«No hicimos un proyecto con defectos a posta ni despilfarramos 72.000 euros»

«No hicimos un proyecto con defectos a posta ni despilfarramos 72.000 euros»

El consejero de Educación tacha la acusación del alcalde de Cangas sobre el instituto de «mezquindad» y no descarta recurrir la denegación de la licencia

GLORIA POMARADA COVADONGA.

Ni la Consejería de Educación ni el Ayuntamiento de Cangas de Onís esconden ya la hostilidad mutua desatada a raíz de la ubicación del nuevo edificio en el IES Rey Pelayo. De «mezquindad», «irresponsables» y «lamentables» tachó ayer el consejero de Educación, Genaro Alonso, las imputaciones hechas por el alcalde de Cangas de Onís en relación al proyecto del instituto Rey Pelayo. José Manuel González Castro había afirmado esta misma semana que la consejería habría redactado el proyecto de construcción del nuevo edificio «de forma que no cumpliese los requisitos necesarios para obtener la pertinente licencia de obras y así echar la culpa de todo al Consistorio». La sospecha del regidor cangués se fundamenta en motivos económicos, ya que defiende que el Gobierno regional «no tiene la consignación presupuestaria necesaria para iniciar los trabajos», escollo que, insiste, el Principado habría convertido en una «estrategia política» para responsabilizar al Gobierno cangués de la parálisis. La respuesta de Alonso a estas acusaciones es tajante: «Ninguna administración pública hace un proyecto a propósito con defectos ni nadie despilfarra los 72.000 euros que nos había costado el proyecto».

El titular de Educación, que ayer coincidió con González Castro en la presentación de la restauración pictórica de Covadonga, fue más allá y tildó de «absoluta irresponsabilidad» la actitud del regidor. «Decir lo que ha dicho el alcalde me parece una mezquindad sin sentido y absolutamente falta de consistencia y verdad», afirmó Alonso.

Esa «falta de consistencia» en las acusaciones se demuestra, según el consejero, con los «1,3 millones de euros que teníamos presupuestados, prueba de nuestra intención de construir». Dicha cantidad, la mayor consignada a obras en todo el Oriente para 2018, quedó en el aire al no aprobar la Junta los presupuestos regionales el pasado diciembre. «Nadie puede pensar que una consejería haga a posta un proyecto mal en el mes de mayo, cuando se pidió la licencia de obras, pensando que en diciembre de ese mismo año no íbamos a tener presupuestos», defendió Alonso. Pese al contratiempo en las cuentas regionales, Educación defiende que sus intenciones de construir un nuevo edificio en el instituto cangués siguen intactas. «Aun no habiendo presupuestos, sigue siendo una prioridad», indicó Alonso.

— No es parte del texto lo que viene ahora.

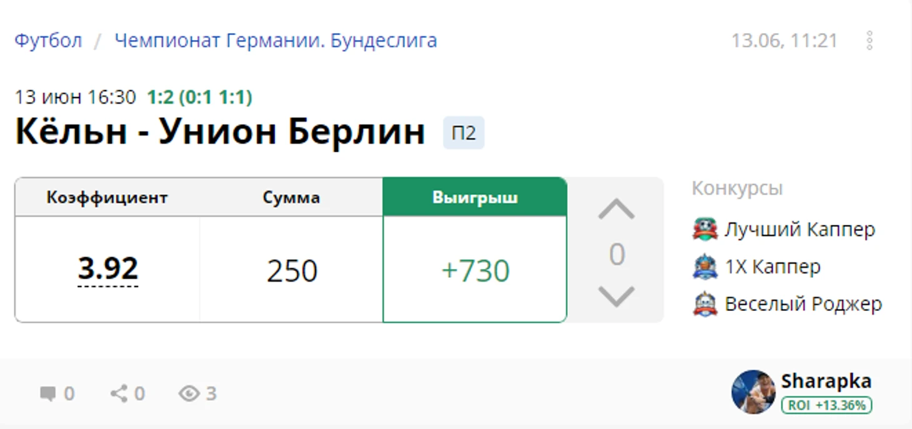Click the Веселый Роджер contest badge icon

coord(705,304)
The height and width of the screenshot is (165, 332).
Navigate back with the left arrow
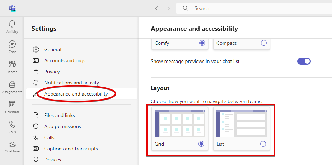click(156, 8)
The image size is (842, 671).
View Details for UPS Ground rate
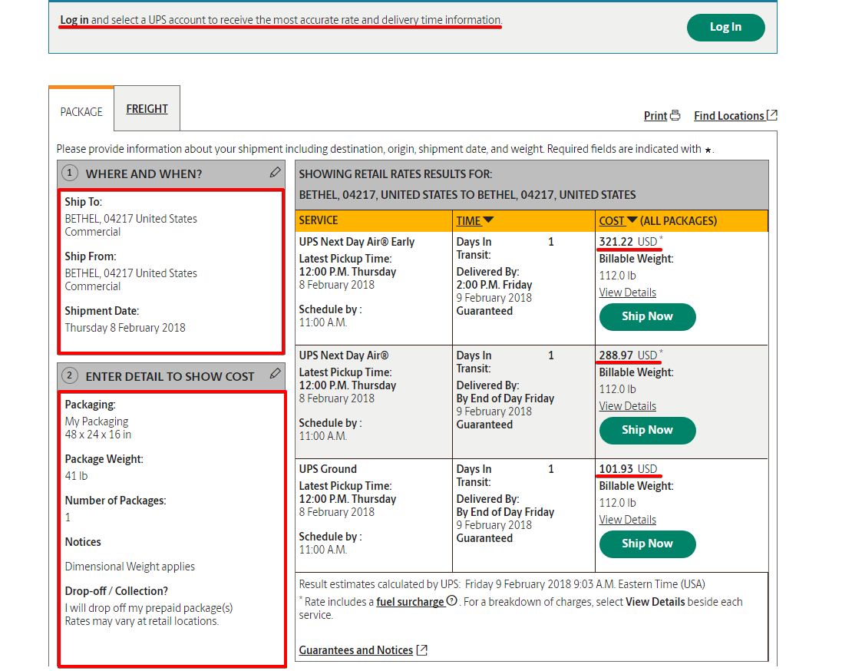(627, 520)
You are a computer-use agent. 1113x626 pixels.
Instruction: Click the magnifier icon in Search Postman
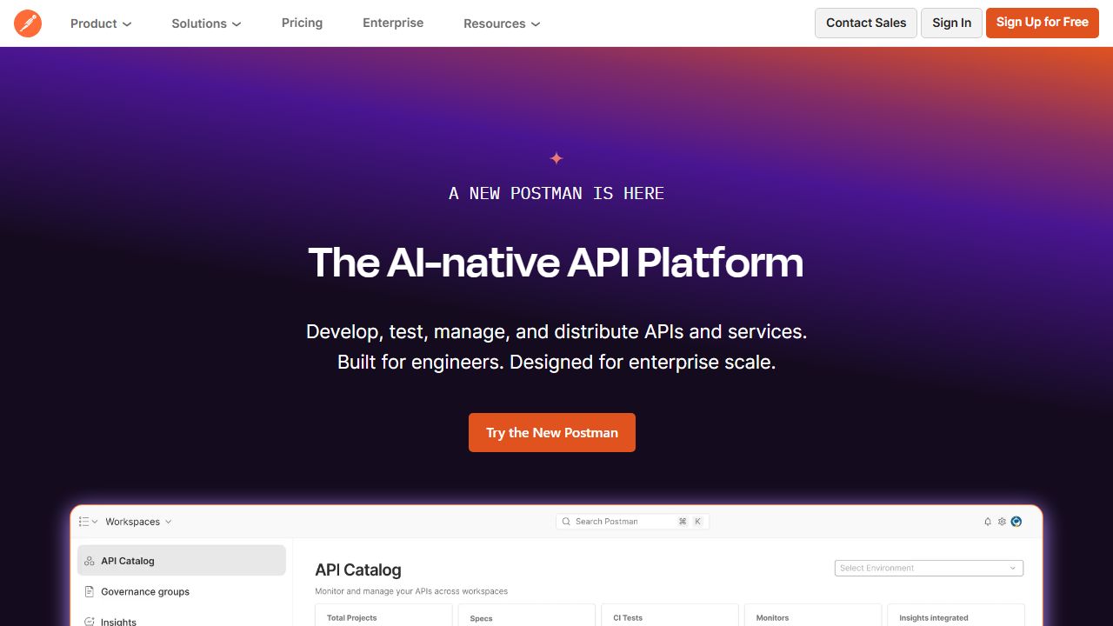coord(566,521)
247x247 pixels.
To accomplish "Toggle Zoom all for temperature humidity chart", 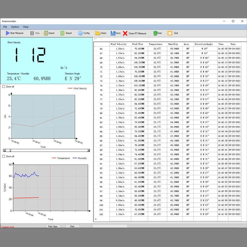I will pyautogui.click(x=4, y=157).
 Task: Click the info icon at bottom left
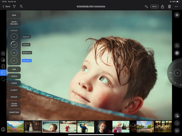tap(3, 129)
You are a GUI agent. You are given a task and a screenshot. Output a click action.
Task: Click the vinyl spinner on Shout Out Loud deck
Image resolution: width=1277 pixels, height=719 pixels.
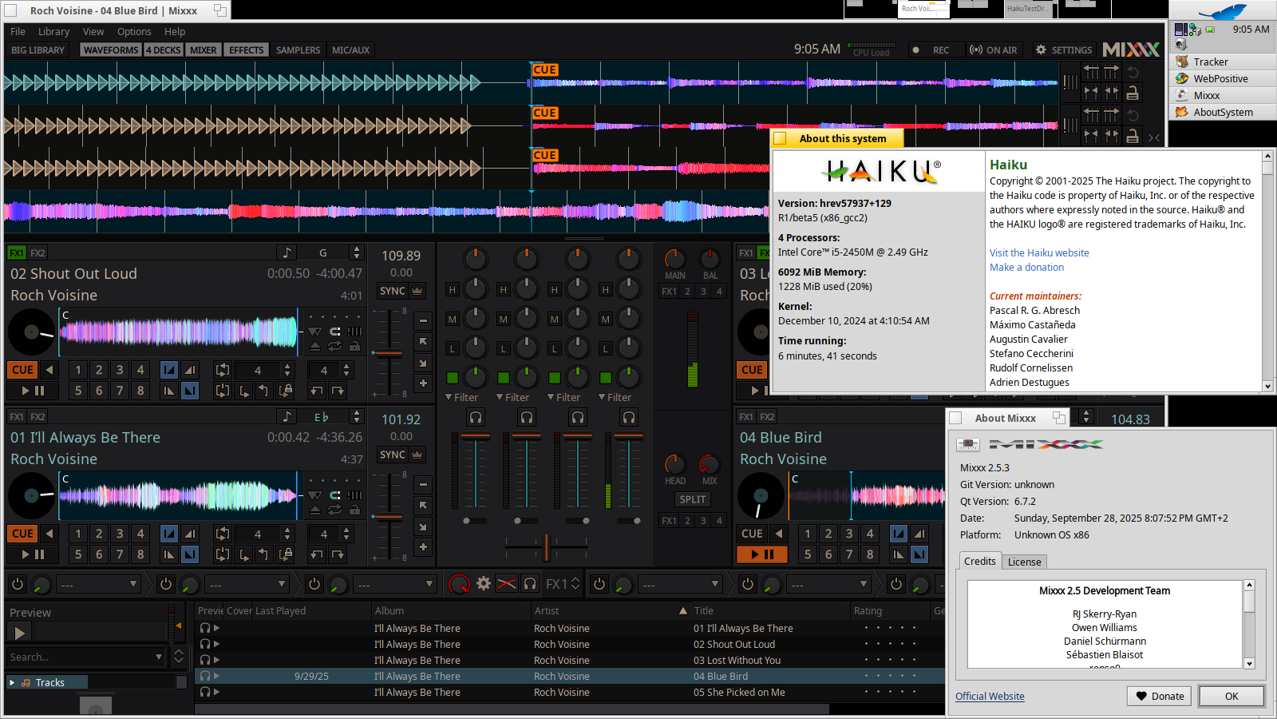(x=32, y=332)
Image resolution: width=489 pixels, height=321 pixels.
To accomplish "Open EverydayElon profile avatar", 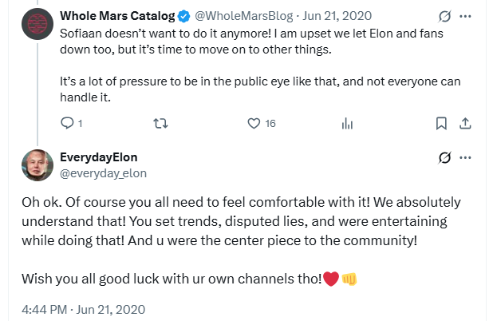I will (x=36, y=165).
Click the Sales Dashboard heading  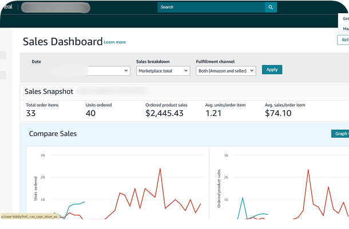pos(62,41)
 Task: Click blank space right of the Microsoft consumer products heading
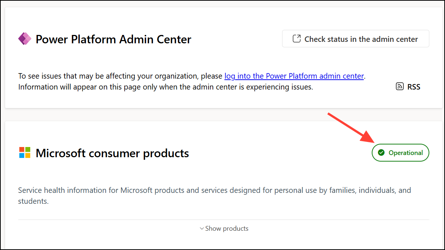pos(277,153)

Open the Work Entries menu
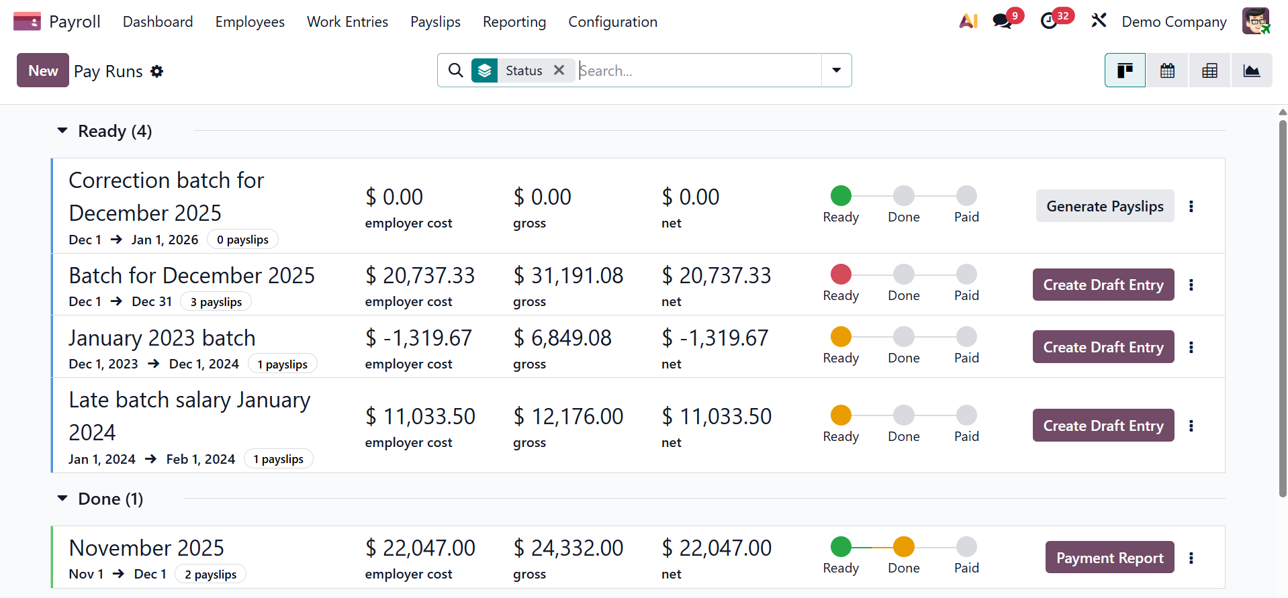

A la cuestión económica se suman, además, los escollos urbanísticos. El Ayuntamiento sostiene que la consejería era conocedora de que el proyecto no respetaba diversos artículos del Plan General de Ordenación Urbana (PGO), motivo por el cual se decantan hacia la denegación de la licencia de obras.

De formalizarse el anuncio hecho por el regidor González Castro el pasado miércoles, Genaro Alonso avanzó ayer que su departamento no descarta «presentar algún tipo de recurso» una vez estudiados los motivos de la negativa. «Tenemos que ver las razones de la denegación de esa licencia, porque no puede ser un acto arbitrario y caprichoso. Una cosa es que haya un reparo y se pueda corregir, usted responda a esa licencia y no nos diga donde tenemos que construir», instó el consejero al alcalde.

«El AMPA no sabe qué habla»

Educación y Ayuntamiento no son los únicos contendientes en la guerra abierta por el instituto. La Asociación de Madres y Padres de Alumnos (AMPA), que rechaza al igual que el Consistorio la ubicación propuesta por el Principado, señalaba en una reunión informativa celebrada el jueves la posibilidad de modificar el proyecto existente para evitar la vuelta a la casilla de salida. «El AMPA, con todos mis respetos, no sabe de lo que habla; un proyecto hecho para un espacio y con una reorganización prevista no puede trasladarse como un cajón a otra parte. De entrada, lo que está previsto en el proyecto no tiene cabida en la parte junto al río -terreno propuesto por Ayuntamiento y AMPA- se necesitaría otro proyecto nuevo, que supondría un despilfarro de 72.000 euros y el tiempo de licitación y adjudicación, de en torno a ocho meses», destacó el consejero.

Para Genaro Alonso «no está bien que las AMPAS pretendan dirigir los centros y mucho menos construirlos; el centro es nuestro, nosotros lo pagamos y lo construimos». El titular de Educación recordó, además, que en la fase de elaboración del proyecto su departamento «tuvo en cuenta todas las aportaciones» de la comunidad educativa.